Avec toutes les dérives imaginables,Facebook informe davantage de citoyens que n’importe quel quotidien. Alors que les taximen hurlent à la dérégulation et dénoncent les dangers d’un monopole derrière l’économie participative, la presse a déjà plié et propose ses contenus gratuitement en ligne. Nous nous alignons tous sur Facebook, ses contenus courts, ses titres accrocheurs, ses mots clefs qui permettent les référencements et les algorithmes qui décèlent les nouvelles tendances. Il n’y a plus d’argent pour les enquêtes de fond et plus de lecteurs pour les grands dossiers. Bousculé, le journaliste court après des lecteurs qui sont désormais ses concurrents directs. Au passé, je vérifiais puis j’informais. Au présent, je mets en forme et cherche le buzz. Présenter un monde binaire (nous les bons, eux les méchants), dénoncer, moquer, parodier, craindre, affoler, sont les verbes de l’information « überisée ». Au moins pour conduire un véhicule faut-il posséder un permis et une assurance. Pour écrire ou plus simplement partager un article, ce n’est même pas nécessaire. L’accident est pourtant si fréquent : surenchère, désinformation, vulgarité, haine de l’autre... mais tant qu’il ne s’agit que d’idées... Il n’y a qu’au moment de la collision frontale que nous en prenons, parfois, conscience.
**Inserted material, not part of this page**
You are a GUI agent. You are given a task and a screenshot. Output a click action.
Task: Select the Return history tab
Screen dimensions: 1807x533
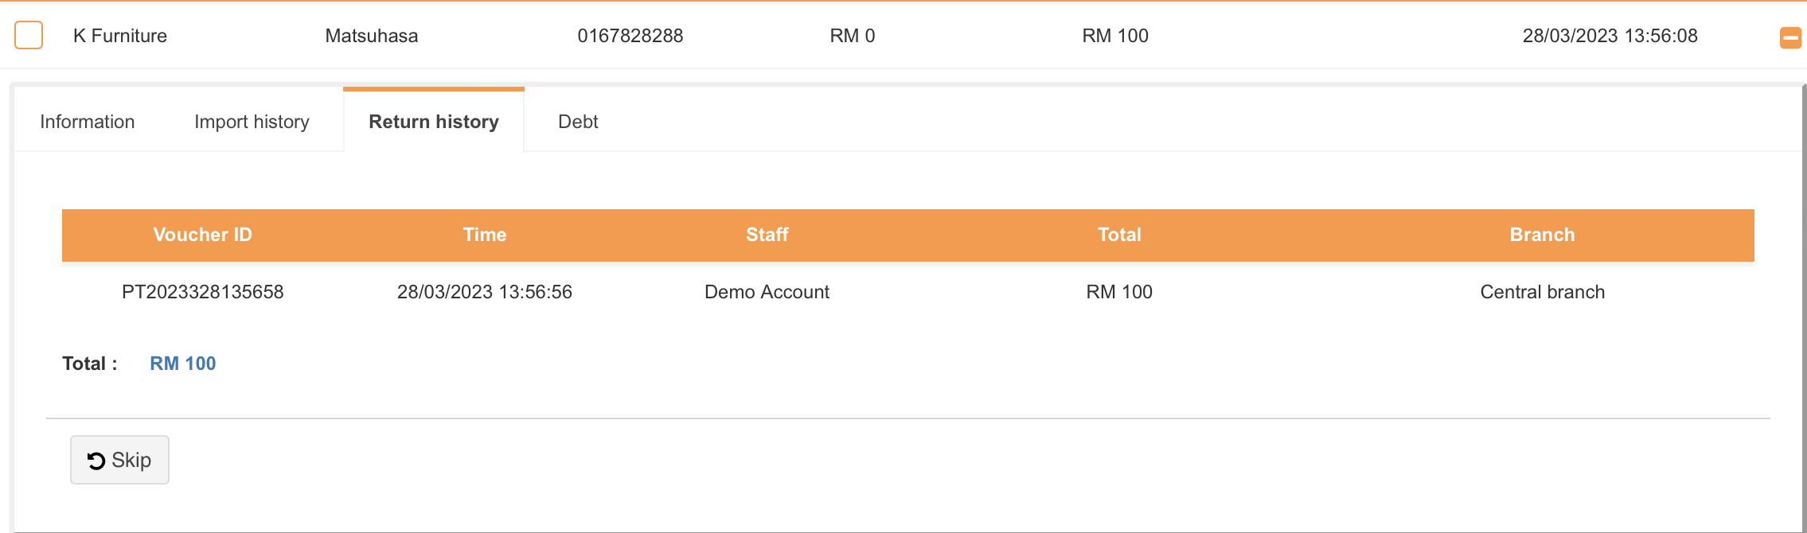(434, 122)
Réaffirmer avec force quelques valeurs phares, refuser les dérives nauséabondes, voilà qui différencierait à nouveau le journalisme de ce qui ne l'est pas. Une information se vérifie et toutes les opinions ne se valent pas. 

 

Il y a quelques mois, nous étions (presque) tous Charlie. Cela signifiait que nous refusions qu’on tue un homme (ou une femme) au nom d’un dessin, d’une idée, d’une religion. La leçon s’estompe. On voudrait même se servir de l’attentat pour isoler le citoyen musulman du reste de l’opinion et camoufler le tout sous le vocable de défense de la laïcité. La laïcité, c’est la neutralité des institutions et le renvoi à la sphère privée de nos convictions philosophiques. Elle permet la tolérance et la coexistence, parce qu'elle distingue le citoyen (que nous sommes tous) du croyant, agnostique ou libre penseur (que certains sont). Ce n’est pas d’imposer du porc à de jeunes enfants qui fréquentent une école publique. 

 

Forcer l’interdit alimentaire est une grande violence et il n’est pas utile d’avoir fait de grandes études de psychanalyse pour le comprendre. Ce que je mange, c’est ce que je suis. Il ne nous viendrait pas à l’idée d’imposer un steak saignant à ceux qui font le choix d’être végétariens. Nous comprenons que c’est absurde, arbitraire et violent. Il se trouve des individus dont la vision du monde accorde moins de facilités aux enfants musulmans qu’aux adeptes du Vegan

 

Il nous faut donc visiblement le rappeler sans cesse : les jeunes nés en Europe sont européens. Ils n’ont pas à s’assimiler ou s’intégrer et les mêmes lois s’appliquent à eux comme autres. Que leurs parents, grands-parents ou arrière-grands-parents viennent d’ailleurs ne leur donne pas moins (ni plus) de droits. Qu’ils embrassent une religion ou pas non plus. C’est le rôle des politiques, des éducateurs et des journalistes de l’expliquer.